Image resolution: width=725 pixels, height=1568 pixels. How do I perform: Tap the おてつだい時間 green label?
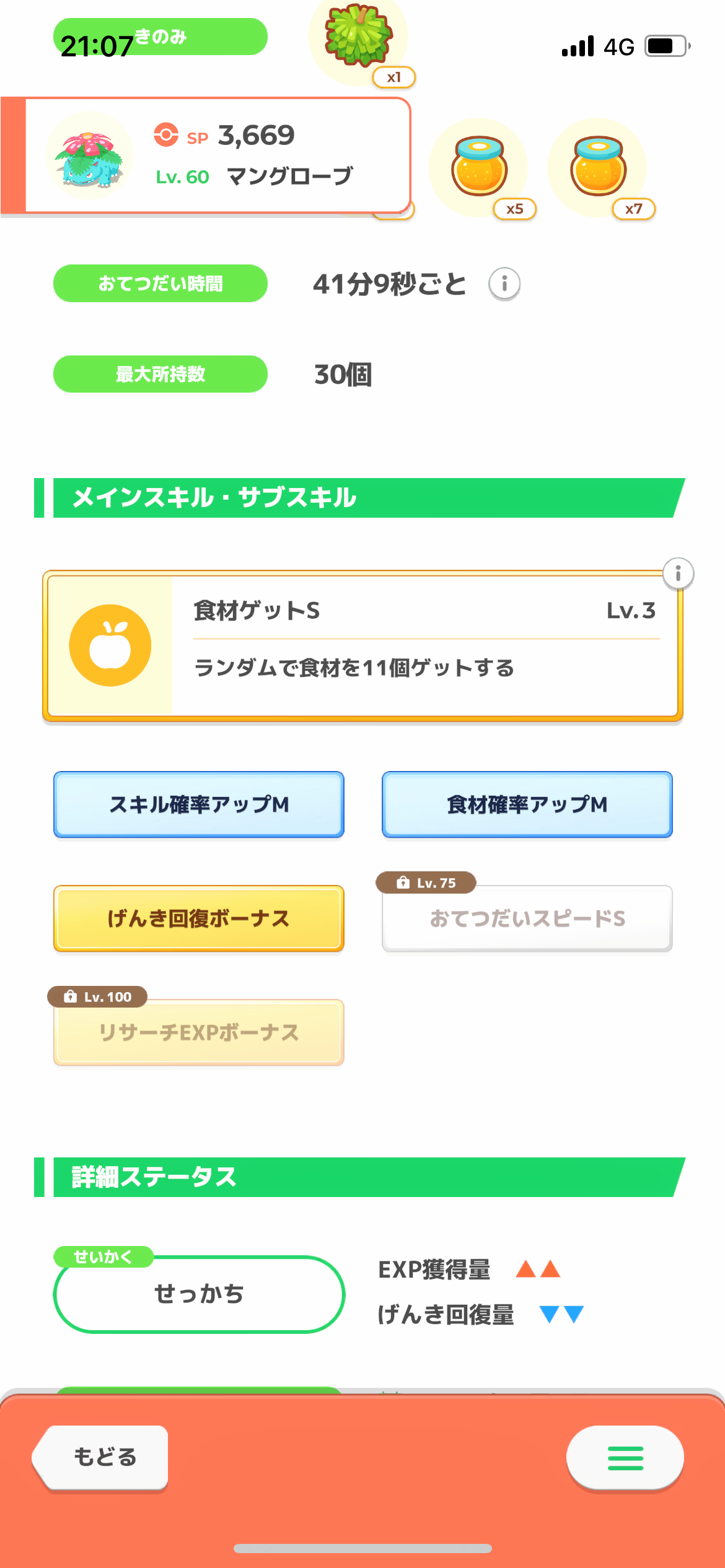tap(160, 284)
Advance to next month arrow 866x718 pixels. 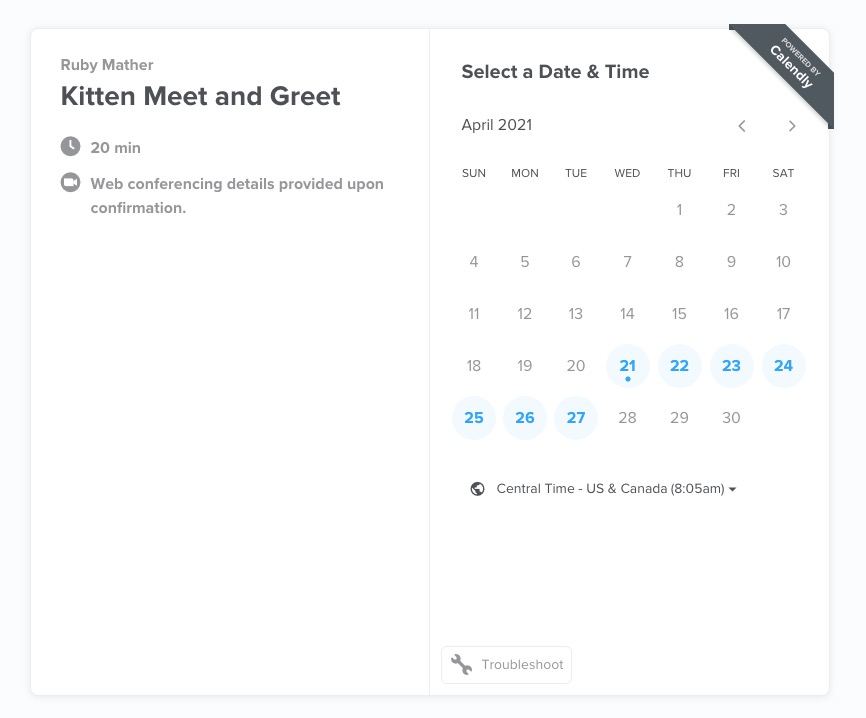tap(791, 126)
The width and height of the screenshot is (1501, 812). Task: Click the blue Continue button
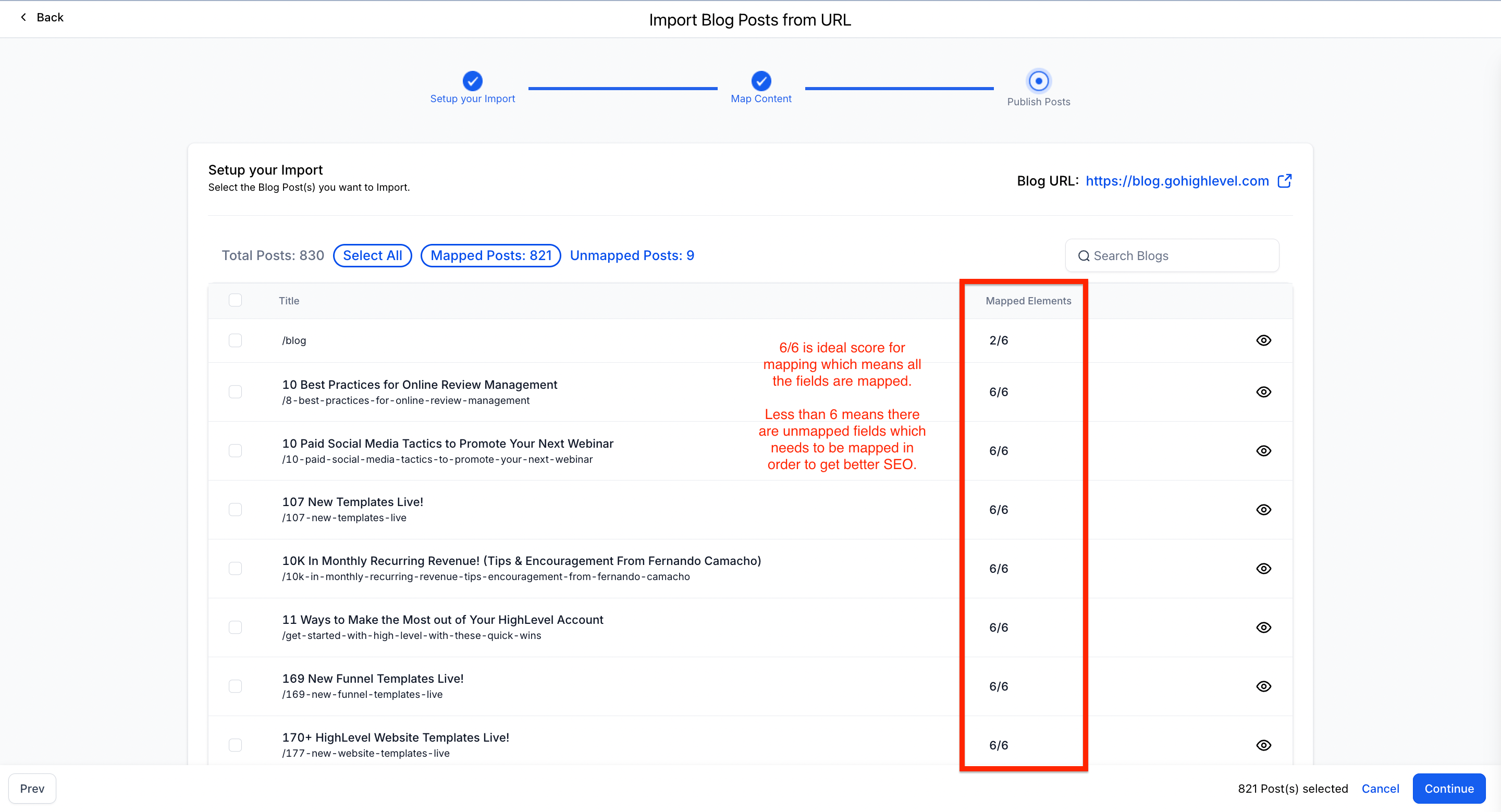pos(1448,788)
#####
> Task description
Reproduce verbatim every line of the records from the line containing "The width and" down to the end of the records, omitting the pictures.

> Output of the exercise
The width and height of the screenshot is (1501, 812). Task: Click the blue Continue button
pos(1448,788)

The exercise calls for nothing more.